Thursday, July 24, 2008

Khan's Country

The Luck Doesn’t Stop Here

So far my expectations for Mongolia and my life here have found little common ground, not that that’s necessarily bad. This trend continued during my first trip to Mongolia’s countryside. Saturday morning I planned to catch a press bus to go see—and then write – about Chinggis Khan’s Calvary, an exhibition of 14th century Mongol warfare. Instead, I spent the day visiting the ruins of a Buddhist monastery, a lama’s (the human kind) home and tourist ger camps.

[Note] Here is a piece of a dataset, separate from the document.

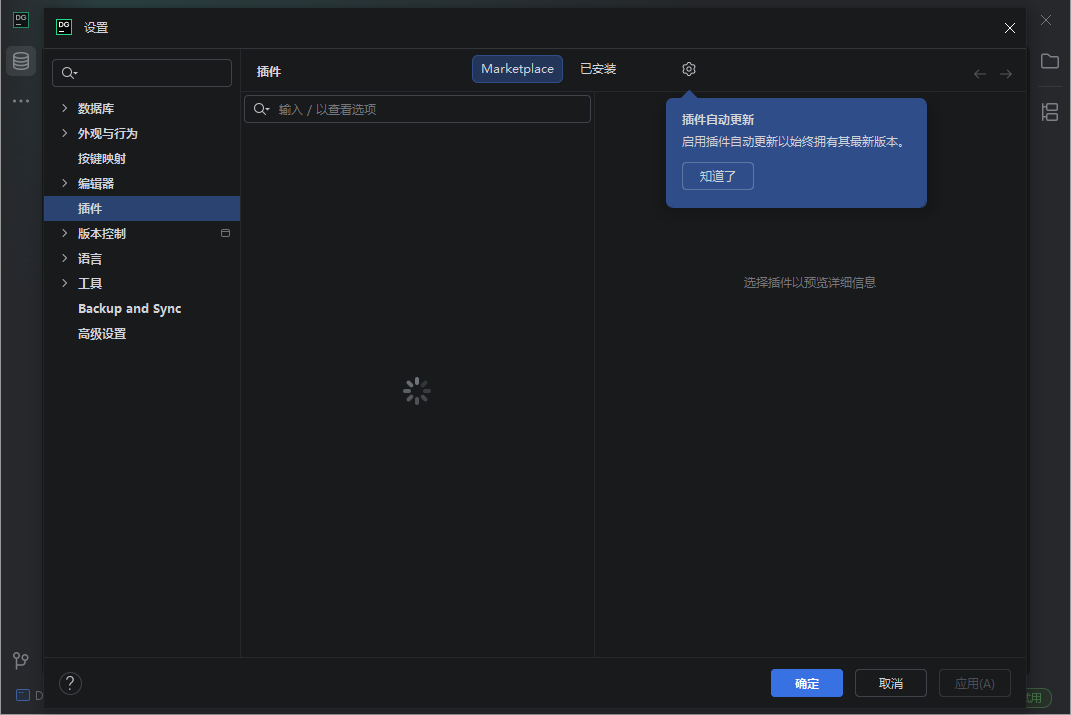Click the help question mark icon
Image resolution: width=1071 pixels, height=715 pixels.
(69, 683)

As I waited at wide and empty Sukhbaatar square for a press bus that never came, I thought, “this is just my luck. I can never do things the easy way. Now I have to hitchhike like a crazy person, asking to be taken to the Monol Hordes.” Moments later my editor called me and after some deliberation, decided that he and his family would accompany me to the countryside. I realized that, no, this is just my luck. Something goes wrong and I get bailed out.

I don’t really have a problem with this pattern. It has served me well to date, but I am embarrassed to admit that I’ve relied so heavily on other people, especially Sumiyabazar my editor, during my first week. I am doing fine here. I have an apartment; I have a registered visa; I know how to find my way to work; I even know how to order soup now, but I couldn’t have done any of it without help.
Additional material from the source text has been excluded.